This afternoon, my family was taking refuge from Typhoon Nanadol in the Alley Cats Pizza Parlor across from Taipei Main Station. This particular Alley Cats is in the northeast corner of K-Mall AKA the Taipei Digital Mart, a scuzzy labyrinth of cell phone shops and booths. We had originally planned to feed all of our old bread to the ducks in 2-28 Park (my daughter's idea), but were, like pretty much anyone in Taiwan with outdoor plans, rained out. 

I was in the midst of tweet photo-ing a pic of the papery pizza being passed off as a meal (for NT$480 a plate too) http://lockerz.com/s/133592055 in this establishment to Doug, a Canadian food connoisseur I have the pleasure of knowing, when my wife started pointing at a commotion going on behind my back. "It's so exaggerated," she complained. "Why does that guy need all those bodyguards to buy a cell phone?"

"It's a media stunt," I guessed, putting the final touches on my tweet photo comment to Doug. "Watch. The evening news will be making a big deal out of this too. It's probably a buy-two-get-one-free deal that the 'media' deems newsworthy."

"He's got four or five security guards. I think he must be a diplomat," she said, ignoring my observation.

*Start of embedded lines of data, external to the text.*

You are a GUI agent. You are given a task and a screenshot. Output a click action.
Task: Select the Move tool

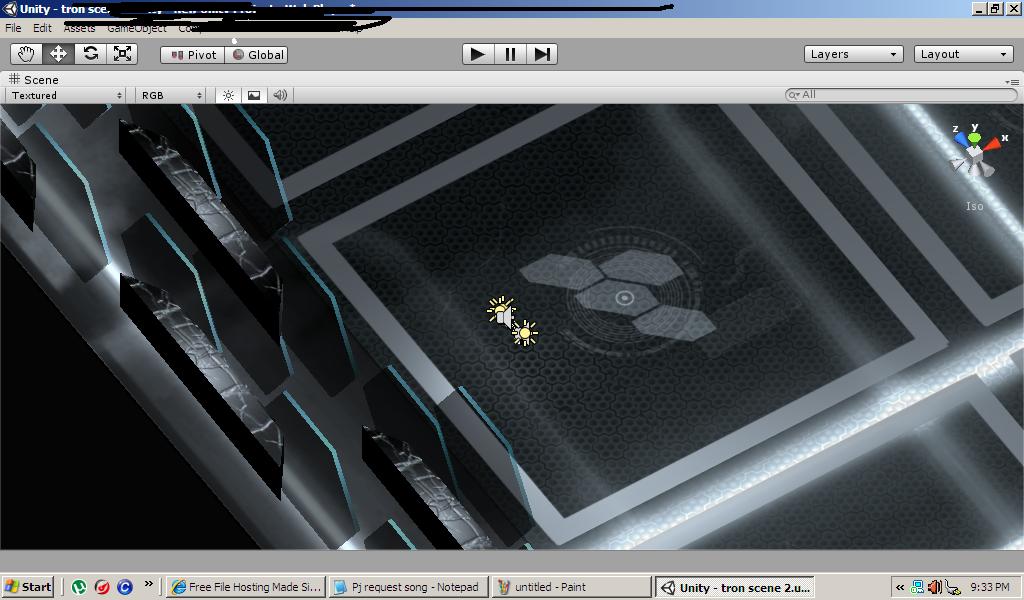[x=58, y=54]
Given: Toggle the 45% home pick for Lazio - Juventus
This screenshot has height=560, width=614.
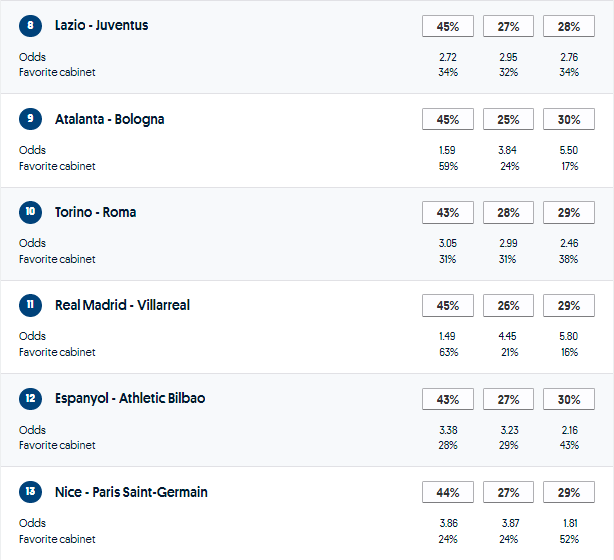Looking at the screenshot, I should coord(448,26).
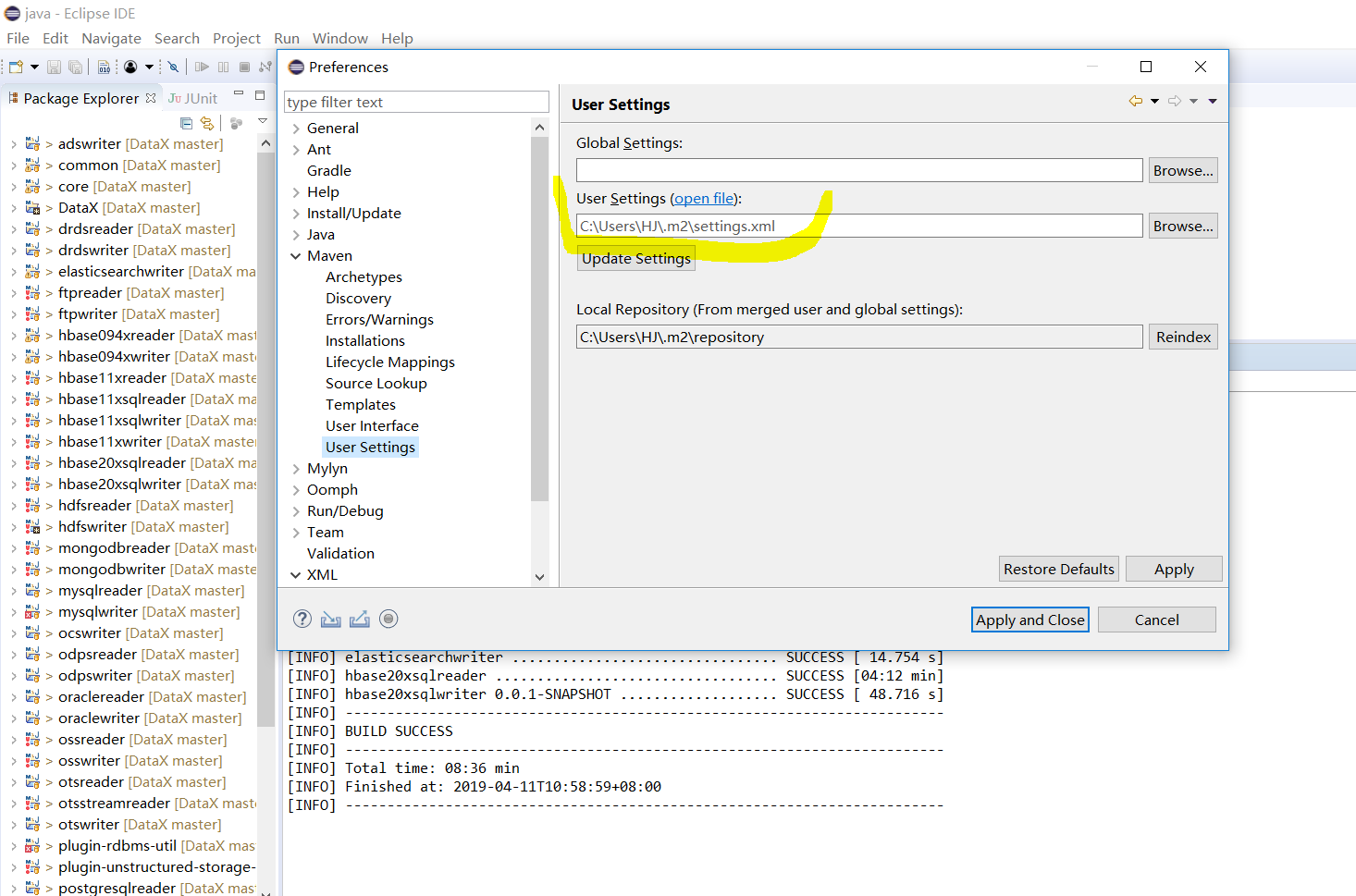Expand the Java preferences node
This screenshot has height=896, width=1356.
pos(294,234)
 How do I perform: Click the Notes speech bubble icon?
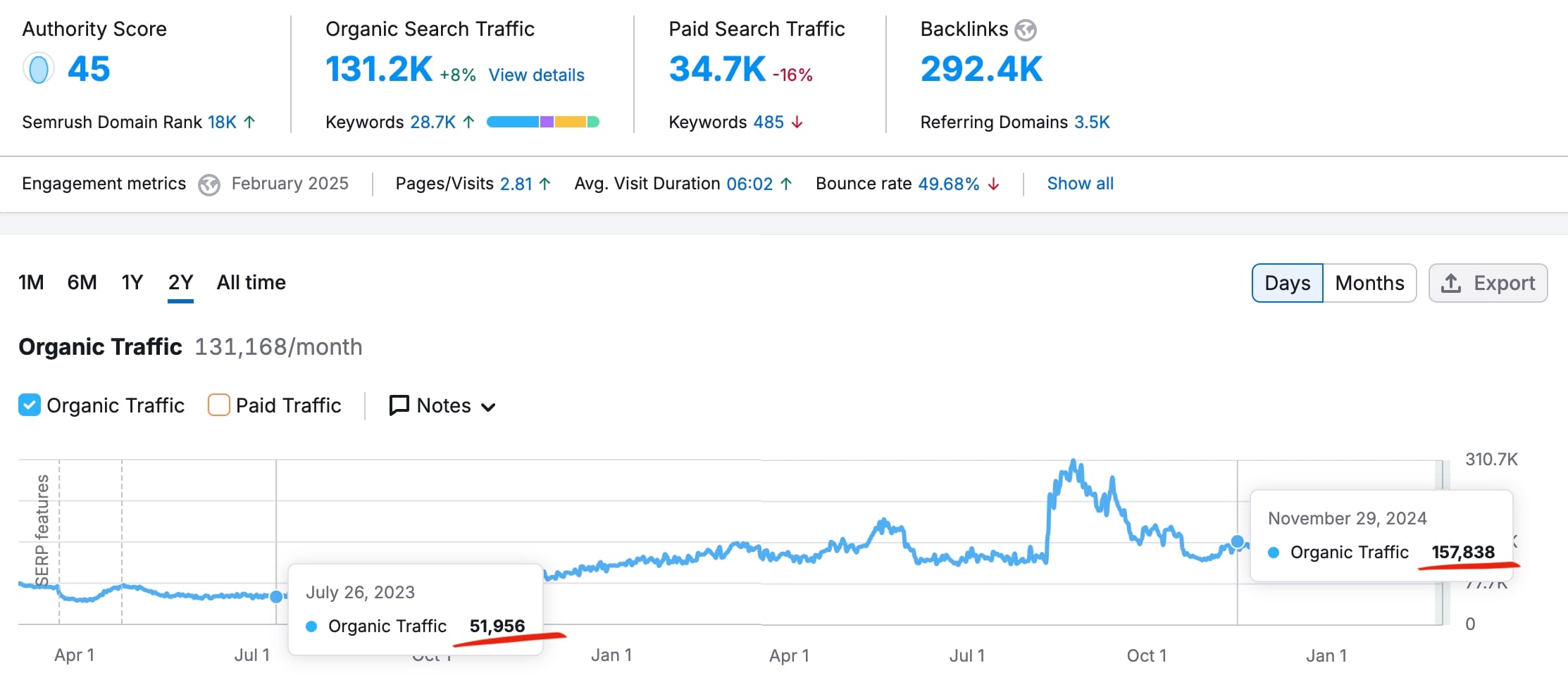pyautogui.click(x=399, y=405)
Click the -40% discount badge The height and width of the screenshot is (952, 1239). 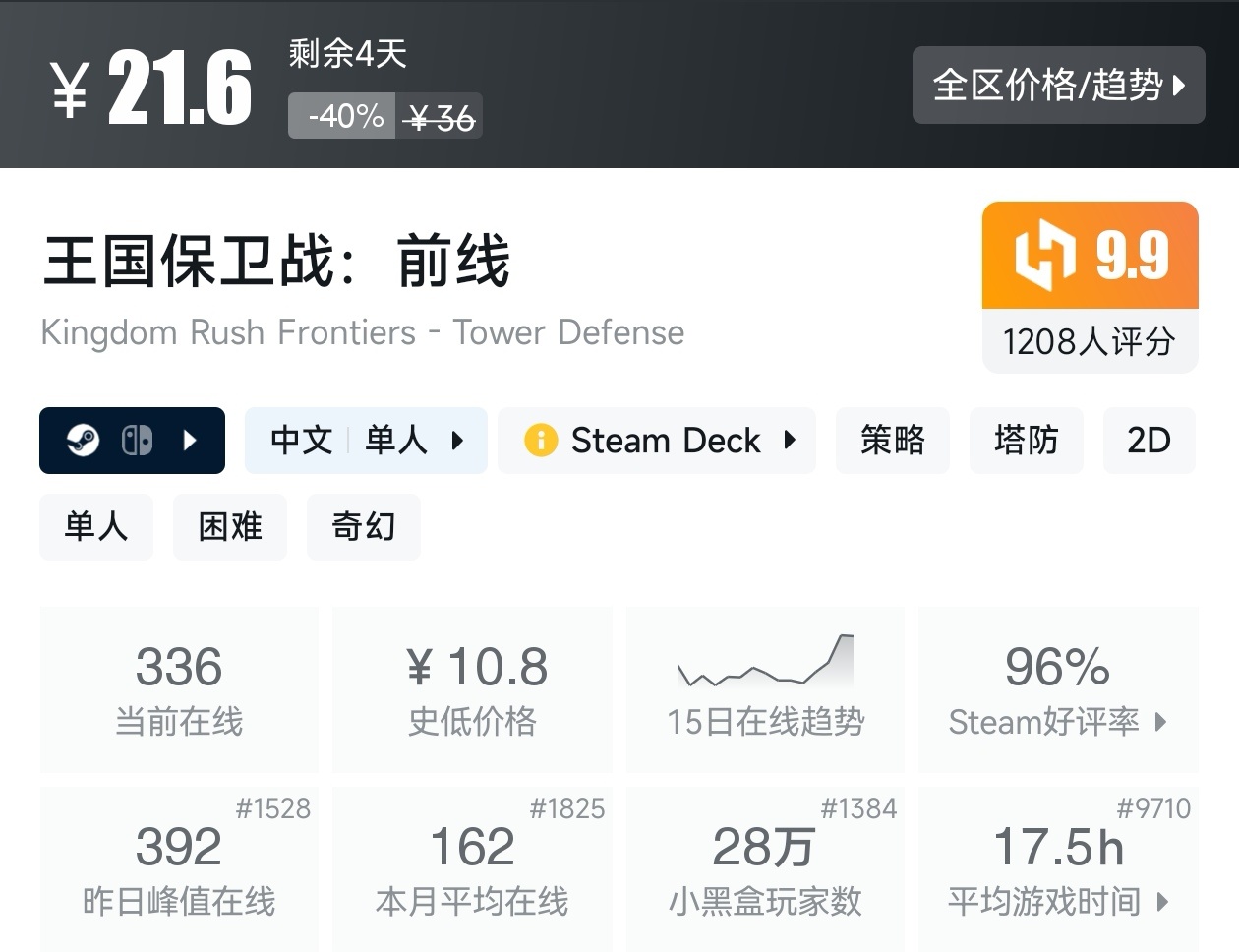tap(341, 115)
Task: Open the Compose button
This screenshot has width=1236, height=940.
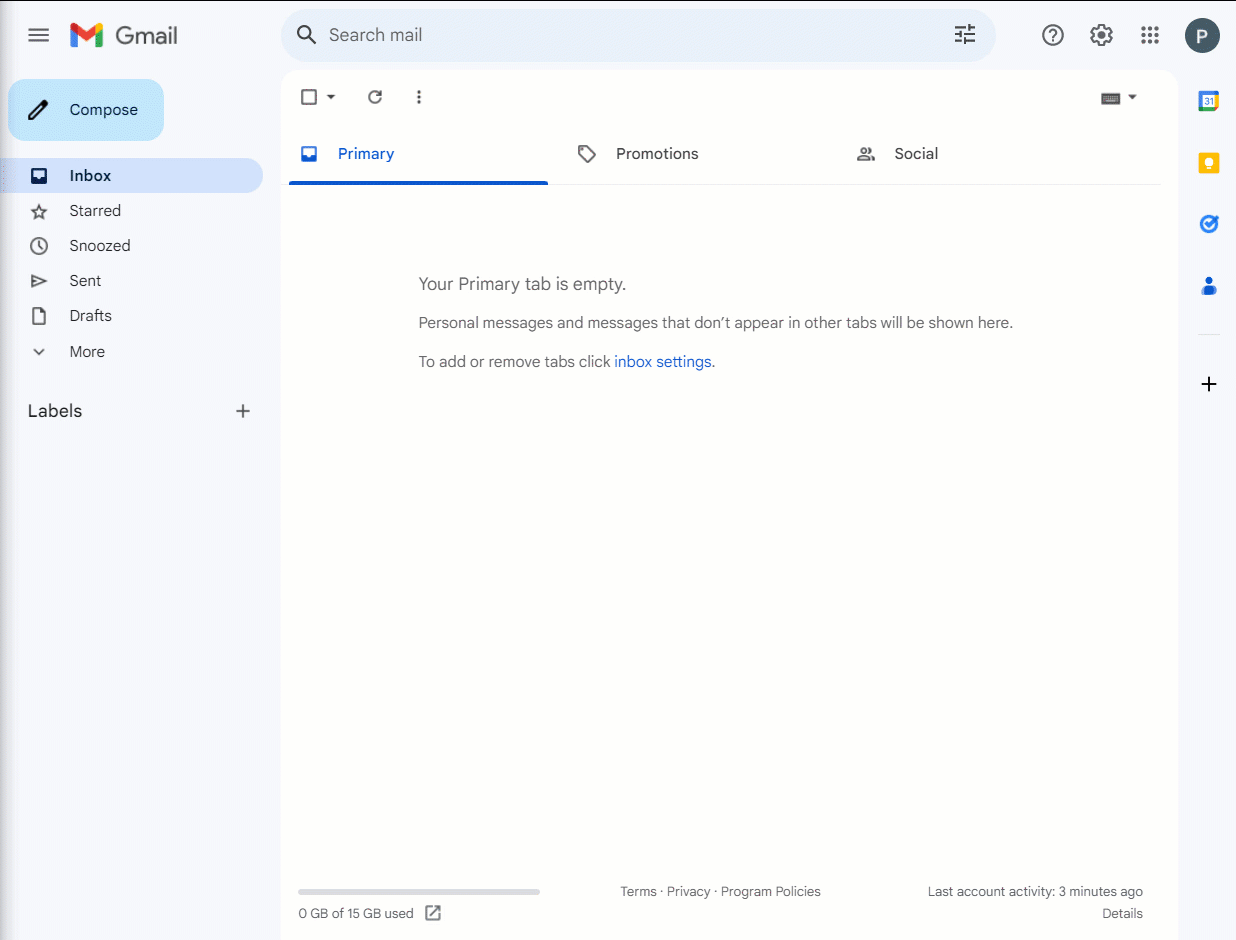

"That's funny. Since when do diplomats in Taiwan have bodyguards?" I asked, turning. The first thing I noticed was indeed four or five men with earpieces. They were all in suits, hands thrust in pockets, heads down, brows furrowed, trying to appear intimidating. Then I saw Derrick Rose of the Chicago Bulls, last year's MVP of the NBA, bargaining at a Far-East Telephone booth for a cell phone. 

"That's not a diplomat," I exclaimed. "That's Derrick Rose, last year's MVP!"

"What's the MVP?" she wanted to know. "Is it comparable to the NBA?" My wife is actually pretty familiar with the NBA. We used to go to NBA games when we lived in Cleveland. She knows names such as LeBron James, Kobe Bryant and Dirk Nowitzki. I wasn't explaining anymore though. I was already over at the phone booth, taking pictures on my iPhone and picking the bodyguard I was standing next to's brain. He told me that Rose doesn't like people getting too close; that's why he was personally getting the security-guard overtime bucks. Then my wife brought my camera over and I took the shots above and below.

I've seen American athletes on show in Taiwan before -- Dwight Howard and Frank Thomas, to be precise. Neither seemed to have need of bodyguards. I ran into Dwight Howard playing on the basketball court inside the Eslite (誠品) Bookstore Mall in Ximending (西門町). He was not only bodyguard free, but even mingled in the crowd, hugging people for photo-ops and yucking it up. Howard is a pretty big boy though. Plus this kind of affable hands-on approach suited his larger-than-life personality. I saw The Big Hurt in Kiss Disco. Seated at a table across the room, he was introduced to the crowd by Huang Xiao-hu (黃小虎), the singer performing that night. 

I guess it shouldn't strike me as too weird that Derrick Rose had bodyguards in tow. Sponsors and handlers have been pulling their hair out ever since he entered the NBA as he regularly ducks interviews and has trouble performing in advertisements. His shyness has been making it hard for them to cash in. He's only 22 though. He'll probably come around and become every bit the shill for big corporations that the last great Chicago Bull, Michael Jordan, was. And I'm sure he isn't in Taiwan strictly as a tourist right now, during Typhoon Nanadol.